Faute De Mieux
Travel, trouble, music, art,
A kiss, a frock, a rhyme-
I never said they feed my heart,
But still they pass my time
-Dorothy Parker
Sunday, June 26, 2011
things we saw in High Park
Thursday, June 23, 2011
New York: Day 4
This is a kangaroo, which we passed every single day on the way to the subway. It lives outside a bodega, which is New Yorker (or Hispanic) for dépanneur. I don't know why. We never saw anyone even think about a kangaroo ride. I kind of love it.
Wednesday, June 22, 2011
New York City: Day 3
Mom mentioned that I wanted to find a suit for a job interview and CM lead us to Saks Fifth Avenue. There, I got a lot of help from a savvy Swiss sales woman, whom Mom (always the tennis fiend) seemed to befriend by saying that Roger Federer was her hero. I managed to find a suit which was classic, flattering and thankfully on sale. I wasn't sure if CM was going to be free for more than lunch, but it turned out that her husband had taken their young kids to see his parents and she was free to have a girls' day in the city. It was good to catch up, and wonderful to have a second and third opinion and also to feel that I could take my time as she and Mom chatted while I tried things on. She did venture off to look at the children's clothes and reported back that she had spied a 'chocolate bar' (as in a desert place specializing in chocolate) upstairs. So we treated ourselves to brownies and coffee; we were on vacation after all.
I had wanted to wander around Soho so we got in a cab and headed south. We browsed shops and galleries and enjoyed the sunshine.
Yes, those are heads on strings in the window.
I liked the view of ordinary people walking the street, more or less oblivious to the skeleton.
Our trip back to Queens by subway was uneventful this time and we got in before midnight.
New York City: Day 2
All photos of the 'Savage Beauty' exhibit are via the Met blog and © Sølve Sundsbø / Art + Commerce
We also passed by the special exhibit of contemporary artists re-interpreting African and Oceanian masks in centemporary materials, which was right up my alley. After the exhibit we had lunch in the cafeteria at the Met (very good, by the way) and decided to continue to the Guggenheim. Along the way it started raining unexpectedly (which was annoying since we had both left umbrellas at the hotel).
We meandered through the intermittent rain to the Lincoln Center. Mom had reserved tickets to War Horse. I didn't know much about it in advance, but Mom had be convinced at "giant horse puppet". We found a really good French restaurant across the street, where they sat us at a communal round table (like one might expect in Chinatown). I wore my dress all day, but carried heels in my purse, knowing that I would regret standing and walking in them all day.

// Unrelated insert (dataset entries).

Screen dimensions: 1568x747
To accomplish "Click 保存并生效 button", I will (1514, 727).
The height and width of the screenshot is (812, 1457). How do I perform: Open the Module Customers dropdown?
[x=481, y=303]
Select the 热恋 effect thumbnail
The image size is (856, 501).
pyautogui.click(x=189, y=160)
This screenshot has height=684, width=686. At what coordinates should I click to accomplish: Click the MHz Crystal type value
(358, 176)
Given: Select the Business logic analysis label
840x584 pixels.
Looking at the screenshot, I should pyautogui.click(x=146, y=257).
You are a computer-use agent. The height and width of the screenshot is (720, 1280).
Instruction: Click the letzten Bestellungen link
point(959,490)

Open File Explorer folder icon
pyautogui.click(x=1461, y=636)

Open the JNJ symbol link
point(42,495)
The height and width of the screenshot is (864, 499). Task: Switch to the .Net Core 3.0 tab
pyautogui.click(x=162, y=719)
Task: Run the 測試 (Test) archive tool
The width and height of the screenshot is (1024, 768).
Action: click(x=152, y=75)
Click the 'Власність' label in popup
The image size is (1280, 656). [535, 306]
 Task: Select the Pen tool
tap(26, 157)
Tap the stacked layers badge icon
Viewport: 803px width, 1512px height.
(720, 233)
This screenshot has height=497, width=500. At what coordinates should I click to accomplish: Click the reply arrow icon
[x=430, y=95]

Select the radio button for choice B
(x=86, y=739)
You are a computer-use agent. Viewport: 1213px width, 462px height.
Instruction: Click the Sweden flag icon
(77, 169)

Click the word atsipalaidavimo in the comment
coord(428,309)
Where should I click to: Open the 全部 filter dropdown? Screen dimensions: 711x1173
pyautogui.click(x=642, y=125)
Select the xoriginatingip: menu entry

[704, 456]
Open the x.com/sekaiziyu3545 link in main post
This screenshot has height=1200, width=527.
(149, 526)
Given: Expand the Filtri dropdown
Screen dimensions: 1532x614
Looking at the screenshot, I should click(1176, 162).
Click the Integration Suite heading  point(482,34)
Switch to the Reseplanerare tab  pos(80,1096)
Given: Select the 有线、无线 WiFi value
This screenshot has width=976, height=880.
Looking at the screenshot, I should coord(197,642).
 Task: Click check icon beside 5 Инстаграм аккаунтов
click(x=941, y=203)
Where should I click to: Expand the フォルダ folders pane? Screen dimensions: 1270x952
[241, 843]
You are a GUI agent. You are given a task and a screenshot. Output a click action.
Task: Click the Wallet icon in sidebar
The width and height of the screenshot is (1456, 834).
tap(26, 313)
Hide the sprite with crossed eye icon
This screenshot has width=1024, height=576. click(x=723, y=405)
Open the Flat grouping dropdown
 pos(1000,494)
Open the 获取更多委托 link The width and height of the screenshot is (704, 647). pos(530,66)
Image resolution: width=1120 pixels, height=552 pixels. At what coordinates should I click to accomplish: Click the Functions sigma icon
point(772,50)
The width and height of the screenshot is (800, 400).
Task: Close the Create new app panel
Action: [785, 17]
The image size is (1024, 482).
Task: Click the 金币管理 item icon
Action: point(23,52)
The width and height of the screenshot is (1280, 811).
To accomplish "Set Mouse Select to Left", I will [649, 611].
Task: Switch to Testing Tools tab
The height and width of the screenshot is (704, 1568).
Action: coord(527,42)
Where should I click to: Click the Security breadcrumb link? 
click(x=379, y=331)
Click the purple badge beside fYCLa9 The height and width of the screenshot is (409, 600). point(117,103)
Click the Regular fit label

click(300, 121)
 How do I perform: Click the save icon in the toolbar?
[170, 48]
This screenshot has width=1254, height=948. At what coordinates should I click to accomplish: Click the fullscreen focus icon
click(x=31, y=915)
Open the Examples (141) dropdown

The show was tremendous. The more-than-life-sized horse puppets, though stylized, were so naturalistic in movements and 'behaviour' that it was easy to suspend belief. Each horse was enacted by three actors, but felt like its own entity. The acting and singing was compelling. I also really enjoyed the sketches and simple linework black-and-white animation projected on a large white, cloudlike backdrop. The play tells the story of a horse, Joey, and his boy in the English countryside at the turn of the last century. The beloved horse is sold to the English Cavalry with the advent of WWI and the boy lies about his age to join up and try to rescue him. The writing was a bit manipulative of the audience I thought, but perhaps that is reflective of both the subject matter and its origins of a story for children (older children, I hope... warstories are by nature violent). Nonetheless it was great experience.
After the show it took a long time to get back to the hotel. We had decided on a route which would involve only two trains, but our B train never seemed to arrive though three 1's went by... so I made a new plan involving three trains and we made it back after midnight.